INSTRUCTIONS TO FOLLOW: Of all the entries below, retype only the lines from the one with "Select file 1 (2)-1.PNG" through the one with "Given: Rotate the page counter-clockwise", exactly as they appear.

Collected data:
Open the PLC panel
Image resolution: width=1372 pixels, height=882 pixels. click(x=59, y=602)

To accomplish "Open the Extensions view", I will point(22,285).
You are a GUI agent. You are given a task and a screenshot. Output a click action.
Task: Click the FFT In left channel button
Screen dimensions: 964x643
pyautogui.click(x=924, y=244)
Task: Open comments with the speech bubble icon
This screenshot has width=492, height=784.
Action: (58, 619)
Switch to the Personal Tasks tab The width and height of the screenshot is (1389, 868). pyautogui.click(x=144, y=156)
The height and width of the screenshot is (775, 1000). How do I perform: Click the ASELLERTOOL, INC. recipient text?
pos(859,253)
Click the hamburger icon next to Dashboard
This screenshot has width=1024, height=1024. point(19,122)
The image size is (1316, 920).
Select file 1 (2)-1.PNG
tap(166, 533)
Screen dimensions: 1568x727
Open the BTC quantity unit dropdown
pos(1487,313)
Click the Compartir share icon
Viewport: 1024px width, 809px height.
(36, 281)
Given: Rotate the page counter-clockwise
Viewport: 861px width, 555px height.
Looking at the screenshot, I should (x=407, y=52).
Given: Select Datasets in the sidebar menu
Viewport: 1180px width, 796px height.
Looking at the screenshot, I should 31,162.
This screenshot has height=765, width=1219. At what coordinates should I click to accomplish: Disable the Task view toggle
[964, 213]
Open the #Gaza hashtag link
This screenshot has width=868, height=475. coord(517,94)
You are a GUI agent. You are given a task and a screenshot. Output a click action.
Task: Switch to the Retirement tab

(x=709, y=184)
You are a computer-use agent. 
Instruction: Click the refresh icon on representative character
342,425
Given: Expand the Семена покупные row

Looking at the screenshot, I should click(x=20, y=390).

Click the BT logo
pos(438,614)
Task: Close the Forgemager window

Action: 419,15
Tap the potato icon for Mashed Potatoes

THE COMPLETED TASK:
Select file 1 (2)-1.PNG
tap(166, 533)
Screen dimensions: 1568x727
Open the BTC quantity unit dropdown
pos(1487,313)
Click the Compartir share icon
Viewport: 1024px width, 809px height.
(36, 281)
Given: Rotate the page counter-clockwise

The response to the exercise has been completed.